Directed by: Álex de la Iglesia
Stars: Antonio Resines, Álex Angulo, Frédérique Feder
Language: Spanish | Subtitles: English
Country: Spain | France | Imdb Info
Also known as: Acción mutante
Description: In a grotesque future ruled by beauty, fitness, celebrity, and corporate power, anyone considered ugly, damaged, disabled, or undesirable has been pushed to the margins. From that resentment rises Acción Mutante, a terrorist group of misfits who wage war against the glossy world that rejected them. Their targets are bodybuilders, media spectacles, luxury culture, and anyone who represents the tyranny of perfect surfaces.
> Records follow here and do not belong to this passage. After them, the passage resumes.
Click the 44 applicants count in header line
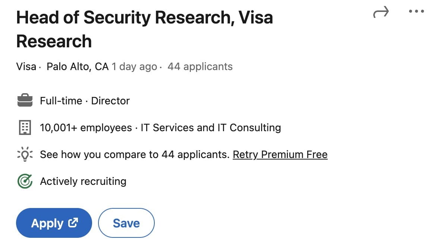443x249 pixels. [200, 67]
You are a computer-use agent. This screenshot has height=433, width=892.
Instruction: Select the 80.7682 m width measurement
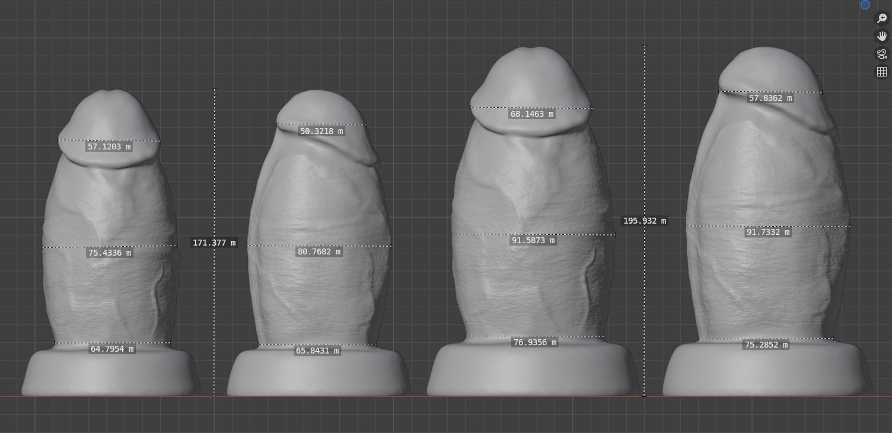[x=319, y=251]
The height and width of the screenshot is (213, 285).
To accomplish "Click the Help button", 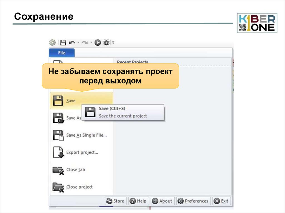I will coord(139,201).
Their leader, Ramón Yarritu, has one final job in mind: kidnap Patricia Orujo, the daughter of a wealthy industrialist, during her wedding and demand a fortune in ransom. What should be a clean strike instantly turns into a massacre of incompetence, bad timing, and spectacular violence. The gang escapes with Patricia aboard a battered spaceship, but Ramón has no intention of sharing the money. As paranoia spreads among the crew, the mission collapses into betrayal, murder, and mutant infighting.
The journey ends with a crash on Axturiax, a filthy mining planet populated by desperate, deranged workers and wasteland lunatics. There, the film mutates again — from futuristic terrorist satire into a desert-space western full of broken machinery, barroom chaos, armed standoffs, and industrial grime. Patricia, Ramón, and the surviving mutants are pulled into a final scramble for ransom, revenge, and survival, while everyone’s ideology gives way to greed, lust, panic, and pure self-preservation.
Mutant Action is not interested in clean heroism. Its rebels are not noble victims, its rich villains are not subtle monsters, and its universe has no moral center worth saving. Instead, Álex de la Iglesia throws beauty culture, class hatred, body politics, comic-book violence, cyberpunk trash, and black comedy into the same blender and lets the mess explode across the screen.
Legacy Note:
Mutant Action announced Álex de la Iglesia as one of Spanish cinema’s great agents of controlled chaos. Produced through El Deseo with Agustín and Pedro Almodóvar involved, the film helped launch de la Iglesia’s feature career and already contains many of the obsessions that would define his later work: grotesque outsiders, social rage, absurd violence, religious or ideological madness, and comedy pushed until it becomes dangerous.
Winning multiple Goya Awards in technical categories, the film also showed that Spanish genre cinema in the 1990s could be loud, filthy, ambitious, and visually inventive without apologizing for any of it. It plays like a collision between cyberpunk, underground comics, splatter comedy, and political satire — a mutant manifesto against a world that worships polished surfaces while rotting underneath.